Don’t forget that this IRQ count is cumulative among all hardware IRQ generation. The total available by default I believe is 1000/s (1000 Hz polling). So the sum of camera IRQ, USB IRQ, disk controller IRQ, NIC controller IRQ, camera IRQ, so on, must be sufficiently sparse that no two drivers are colliding; some drivers with buffer, such as disk drive, won’t be hurt much by service latency (how much buffer does your camera have? How much buffer does your camera kernel driver have?). Once the IRQ is issued the driver won’t be letting go for another device’s IRQ until it is done…so if it takes 100 ms to service the IRQ, you just lost 10% of your IRQ time. Realize that every time your USB communicates and uses an IRQ, that the device driver for whatever is connected to USB could possibly require more time before release of CPU0. How long do those IRQs take to service?

I tested an IDS UEYE USB3 4MP machine vision camera (not USB Vision, though), I got 90fps on the TK1 (360MB/s or 2.88Gb/s). I didn’t have any other USB device on the board.

Thanks for the data point rdong. It’s good to know that the hardware is capable of higher rates than what I’m currently seeing.

What version of the linux kernel are you using - is it the standard 3.10.40 that’s part of L4T 21.3?

I noticed on the IDS support site that they provide a custom driver for their USB3 cameras. Did you use their custom driver or the standard V4L2 driver provided by the kernel?

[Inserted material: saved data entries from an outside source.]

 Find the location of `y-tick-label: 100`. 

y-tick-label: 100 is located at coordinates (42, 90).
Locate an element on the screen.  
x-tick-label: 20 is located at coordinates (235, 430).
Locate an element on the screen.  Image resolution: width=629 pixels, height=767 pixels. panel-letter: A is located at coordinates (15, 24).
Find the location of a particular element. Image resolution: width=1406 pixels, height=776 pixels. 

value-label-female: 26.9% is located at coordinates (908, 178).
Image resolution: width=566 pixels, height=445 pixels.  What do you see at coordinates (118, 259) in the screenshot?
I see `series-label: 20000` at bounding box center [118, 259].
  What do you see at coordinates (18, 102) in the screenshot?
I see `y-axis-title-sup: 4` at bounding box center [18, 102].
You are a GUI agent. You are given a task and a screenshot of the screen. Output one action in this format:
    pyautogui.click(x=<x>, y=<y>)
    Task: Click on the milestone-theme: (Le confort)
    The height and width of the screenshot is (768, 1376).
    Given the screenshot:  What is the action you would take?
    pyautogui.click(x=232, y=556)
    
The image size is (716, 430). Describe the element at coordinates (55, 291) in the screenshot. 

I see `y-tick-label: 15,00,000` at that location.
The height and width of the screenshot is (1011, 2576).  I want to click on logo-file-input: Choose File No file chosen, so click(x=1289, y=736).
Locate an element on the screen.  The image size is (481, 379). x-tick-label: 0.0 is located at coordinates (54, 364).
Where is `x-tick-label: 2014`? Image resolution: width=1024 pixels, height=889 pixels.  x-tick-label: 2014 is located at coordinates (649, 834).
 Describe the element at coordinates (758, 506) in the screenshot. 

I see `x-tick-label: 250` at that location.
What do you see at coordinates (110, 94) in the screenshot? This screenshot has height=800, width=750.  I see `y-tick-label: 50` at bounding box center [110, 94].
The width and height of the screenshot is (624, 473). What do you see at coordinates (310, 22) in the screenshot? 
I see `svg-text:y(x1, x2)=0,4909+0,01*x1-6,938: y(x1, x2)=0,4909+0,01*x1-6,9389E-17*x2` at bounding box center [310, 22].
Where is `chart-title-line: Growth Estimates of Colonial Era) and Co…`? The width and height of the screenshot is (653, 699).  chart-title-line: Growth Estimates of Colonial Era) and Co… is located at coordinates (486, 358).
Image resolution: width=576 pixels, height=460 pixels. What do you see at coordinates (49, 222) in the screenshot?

I’m still on 3.10.24-grinch-19.3.6 (I need to update it). I was using IDS’ custom driver and I’ll test again when the USB3 Vision cameras are out.

@gafinn I did have a similar issue with IRQ starvation, except mine wasnt vision/USB3.0 related… I was experiencing something similar over usb-serial converter which i had hooked up to roboteq motor controllers, communicating to it over a serial port driver i wrote. Just thought i’d throw my 2 cents in the thread. Im not sure where to start to try and figure out this problem regarding all IRQ’s being on CPU0, but id be glad to try and help with some kernel work, but like i said, havent done much of that up till now.